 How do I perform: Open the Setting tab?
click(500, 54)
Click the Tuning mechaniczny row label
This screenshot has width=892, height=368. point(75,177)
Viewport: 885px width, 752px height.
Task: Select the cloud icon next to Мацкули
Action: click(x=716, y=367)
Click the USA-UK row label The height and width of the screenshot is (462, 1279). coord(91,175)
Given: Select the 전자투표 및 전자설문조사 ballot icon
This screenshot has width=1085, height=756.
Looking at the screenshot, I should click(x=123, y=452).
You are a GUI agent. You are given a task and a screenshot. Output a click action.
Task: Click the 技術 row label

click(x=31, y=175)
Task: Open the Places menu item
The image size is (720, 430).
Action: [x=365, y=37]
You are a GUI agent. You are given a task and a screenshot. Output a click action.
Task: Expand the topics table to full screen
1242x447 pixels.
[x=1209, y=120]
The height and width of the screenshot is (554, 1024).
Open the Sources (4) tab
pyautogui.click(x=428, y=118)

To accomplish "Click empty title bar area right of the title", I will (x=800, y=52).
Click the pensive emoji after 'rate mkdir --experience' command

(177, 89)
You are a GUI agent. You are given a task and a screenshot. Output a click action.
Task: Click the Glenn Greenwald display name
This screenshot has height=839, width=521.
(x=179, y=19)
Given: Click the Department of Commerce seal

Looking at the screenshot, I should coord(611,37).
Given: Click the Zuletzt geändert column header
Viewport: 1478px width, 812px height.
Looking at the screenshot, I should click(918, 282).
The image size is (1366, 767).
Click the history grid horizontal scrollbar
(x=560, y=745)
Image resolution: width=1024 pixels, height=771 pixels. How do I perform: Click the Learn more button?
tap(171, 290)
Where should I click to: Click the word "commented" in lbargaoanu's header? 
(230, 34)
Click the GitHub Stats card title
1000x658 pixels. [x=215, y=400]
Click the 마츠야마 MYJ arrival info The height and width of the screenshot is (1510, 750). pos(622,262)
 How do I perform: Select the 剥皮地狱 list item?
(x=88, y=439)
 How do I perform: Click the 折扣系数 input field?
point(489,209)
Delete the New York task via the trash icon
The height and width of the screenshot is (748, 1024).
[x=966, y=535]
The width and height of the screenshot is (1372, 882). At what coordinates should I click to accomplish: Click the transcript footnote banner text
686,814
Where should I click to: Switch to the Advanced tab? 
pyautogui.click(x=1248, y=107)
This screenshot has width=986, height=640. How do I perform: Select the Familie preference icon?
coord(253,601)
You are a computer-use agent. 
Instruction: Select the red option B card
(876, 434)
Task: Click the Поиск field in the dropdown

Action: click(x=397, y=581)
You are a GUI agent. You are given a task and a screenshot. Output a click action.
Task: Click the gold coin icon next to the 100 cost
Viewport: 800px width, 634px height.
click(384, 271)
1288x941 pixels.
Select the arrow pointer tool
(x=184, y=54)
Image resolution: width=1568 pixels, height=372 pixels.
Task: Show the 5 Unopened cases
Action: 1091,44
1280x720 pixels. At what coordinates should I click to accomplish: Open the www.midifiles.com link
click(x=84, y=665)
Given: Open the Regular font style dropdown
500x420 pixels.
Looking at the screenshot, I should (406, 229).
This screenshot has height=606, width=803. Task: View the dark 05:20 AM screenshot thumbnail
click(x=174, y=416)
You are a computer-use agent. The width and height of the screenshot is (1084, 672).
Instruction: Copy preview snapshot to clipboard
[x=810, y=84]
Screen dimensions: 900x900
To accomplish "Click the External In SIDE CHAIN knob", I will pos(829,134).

→ Task to carry out: Every entry needs to be copied again, word for word.

→ Answer section:
 How do I perform: Open the Setting tab?
click(500, 54)
Click the Tuning mechaniczny row label
This screenshot has width=892, height=368. point(75,177)
Viewport: 885px width, 752px height.
Task: Select the cloud icon next to Мацкули
Action: click(x=716, y=367)
Click the USA-UK row label The height and width of the screenshot is (462, 1279). coord(91,175)
Given: Select the 전자투표 및 전자설문조사 ballot icon
This screenshot has width=1085, height=756.
Looking at the screenshot, I should click(x=123, y=452).
You are a GUI agent. You are given a task and a screenshot. Output a click action.
Task: Click the 技術 row label

click(x=31, y=175)
Task: Open the Places menu item
The image size is (720, 430).
Action: [x=365, y=37]
You are a GUI agent. You are given a task and a screenshot. Output a click action.
Task: Expand the topics table to full screen
1242x447 pixels.
[x=1209, y=120]
The height and width of the screenshot is (554, 1024).
Open the Sources (4) tab
pyautogui.click(x=428, y=118)

To accomplish "Click empty title bar area right of the title", I will (x=800, y=52).
Click the pensive emoji after 'rate mkdir --experience' command

(177, 89)
You are a GUI agent. You are given a task and a screenshot. Output a click action.
Task: Click the Glenn Greenwald display name
This screenshot has height=839, width=521.
(x=179, y=19)
Given: Click the Department of Commerce seal

Looking at the screenshot, I should coord(611,37).
Given: Click the Zuletzt geändert column header
Viewport: 1478px width, 812px height.
Looking at the screenshot, I should click(918, 282).
The image size is (1366, 767).
Click the history grid horizontal scrollbar
(x=560, y=745)
Image resolution: width=1024 pixels, height=771 pixels. How do I perform: Click the Learn more button?
tap(171, 290)
Where should I click to: Click the word "commented" in lbargaoanu's header? 
(230, 34)
Click the GitHub Stats card title
1000x658 pixels. [x=215, y=400]
Click the 마츠야마 MYJ arrival info The height and width of the screenshot is (1510, 750). pos(622,262)
 How do I perform: Select the 剥皮地狱 list item?
(x=88, y=439)
 How do I perform: Click the 折扣系数 input field?
point(489,209)
Delete the New York task via the trash icon
The height and width of the screenshot is (748, 1024).
[x=966, y=535]
The width and height of the screenshot is (1372, 882). At what coordinates should I click to accomplish: Click the transcript footnote banner text
686,814
Where should I click to: Switch to the Advanced tab? 
pyautogui.click(x=1248, y=107)
This screenshot has width=986, height=640. How do I perform: Select the Familie preference icon?
coord(253,601)
You are a computer-use agent. 
Instruction: Select the red option B card
(876, 434)
Task: Click the Поиск field in the dropdown

Action: click(x=397, y=581)
You are a GUI agent. You are given a task and a screenshot. Output a click action.
Task: Click the gold coin icon next to the 100 cost
Viewport: 800px width, 634px height.
click(384, 271)
1288x941 pixels.
Select the arrow pointer tool
(x=184, y=54)
Image resolution: width=1568 pixels, height=372 pixels.
Task: Show the 5 Unopened cases
Action: 1091,44
1280x720 pixels. At what coordinates should I click to accomplish: Open the www.midifiles.com link
click(x=84, y=665)
Given: Open the Regular font style dropdown
500x420 pixels.
Looking at the screenshot, I should (406, 229).
This screenshot has height=606, width=803. Task: View the dark 05:20 AM screenshot thumbnail
click(x=174, y=416)
You are a computer-use agent. The width and height of the screenshot is (1084, 672).
Instruction: Copy preview snapshot to clipboard
[x=810, y=84]
Screen dimensions: 900x900
To accomplish "Click the External In SIDE CHAIN knob", I will pos(829,134).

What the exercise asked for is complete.